A day goes by and the bees are still active around that spot. I’m thinking this may be a problem. Not only would I like to use the pool when I come back from my gym workouts, but I’ve got pebble-tech to scrub down before that gets out of hand.
Another day goes by, still lots of bee activity. Being an appreciator of bees in general, and the fact that these bees don’t appear to be of an aggressive nature – they appear to care less whether there are humans checking them out – I decide to give them another 24 hours. I do so in a verbal manner, telling the bees I see to inform the rest of the flock that they have 24 hours to clear out, and there will NOT be any further warnings.
Yesterday I decide to stick to my guns – there are still bees buzzing all over the place. I grab a hose and position myself on the opposite side of the pool and let ’em have it. The bees scatter, some fall in the pool, some fly away, some continue to circle around. Using the skimmer, I rescue a couple of bees helplessly flailing about in the water and carry them to safety, giving them a stern warning not to return. But what to cover it with until I can get some caulk and close that up permanently? And that’s when I saw the pile of leftover pieces of Tahitian thatch left over from the Tiki bar roof job, so I grab some sections and toss them over the area. The bees are starting to come back, so I work pretty quickly, tossing pieces on top of the other and I se it drapes over the opening really well. The bees still want to check it out, and I don’t want to have them work their way through all the little openings in the thatch, so I grab some big towels and drape them over the thatch; that they’re halfway in the water makes them heavy and keeps them in place.
It’s looks like a man-made dam on some tiny river:
The bees still tried to check things out for the next hour or so, but I think they got the message, since a day later the bee activity has stopped. This weekend I’ll caulk the area up and pool season can get back to normal.
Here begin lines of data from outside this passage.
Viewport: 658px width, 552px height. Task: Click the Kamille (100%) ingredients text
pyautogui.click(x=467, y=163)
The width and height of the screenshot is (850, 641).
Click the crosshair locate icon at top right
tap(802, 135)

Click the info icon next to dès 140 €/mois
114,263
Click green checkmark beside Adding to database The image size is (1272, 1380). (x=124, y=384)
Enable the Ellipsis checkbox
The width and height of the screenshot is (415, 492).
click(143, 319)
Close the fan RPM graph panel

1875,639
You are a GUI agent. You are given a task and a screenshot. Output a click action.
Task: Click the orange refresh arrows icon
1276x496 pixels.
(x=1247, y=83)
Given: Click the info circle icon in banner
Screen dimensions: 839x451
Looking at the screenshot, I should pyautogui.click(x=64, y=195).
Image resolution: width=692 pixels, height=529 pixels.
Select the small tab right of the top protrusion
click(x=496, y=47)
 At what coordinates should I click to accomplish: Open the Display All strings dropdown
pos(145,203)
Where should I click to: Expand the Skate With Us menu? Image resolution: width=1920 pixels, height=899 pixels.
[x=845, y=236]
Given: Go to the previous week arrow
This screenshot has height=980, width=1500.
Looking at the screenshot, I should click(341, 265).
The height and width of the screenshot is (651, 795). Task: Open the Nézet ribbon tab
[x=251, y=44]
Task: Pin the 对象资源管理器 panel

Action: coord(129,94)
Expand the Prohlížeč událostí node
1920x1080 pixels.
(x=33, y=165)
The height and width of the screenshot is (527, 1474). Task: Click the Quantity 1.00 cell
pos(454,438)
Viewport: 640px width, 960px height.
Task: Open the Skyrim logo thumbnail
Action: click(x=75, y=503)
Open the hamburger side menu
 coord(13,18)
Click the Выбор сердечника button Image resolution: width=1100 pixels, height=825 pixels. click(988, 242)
7/6 UPDATE: Well I did caulk the area up after removing “the dam” and things have kinda settled down on the bee front. It’s taken some time for the bees to give up their quest to make a home in the rocks. Oh, you still see a couple every day checking things out, but they don’t stay long. I’d hate to think I walled in a bunch of bees and the bees flying around are responding to cries from deep within for help, but even if that were so, in the quest for a nice and relaxing pool season it’s either them or me. Chalk another crisis resolved by the weekend warrior.